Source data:
====================

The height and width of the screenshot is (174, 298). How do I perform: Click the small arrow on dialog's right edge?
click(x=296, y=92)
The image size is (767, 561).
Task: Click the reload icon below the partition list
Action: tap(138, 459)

====================

## WORK INSTRUCTION
Extract every line above exactly as it stands.

## ANSWER BOX
The height and width of the screenshot is (174, 298). How do I perform: Click the small arrow on dialog's right edge?
click(x=296, y=92)
The image size is (767, 561).
Task: Click the reload icon below the partition list
Action: tap(138, 459)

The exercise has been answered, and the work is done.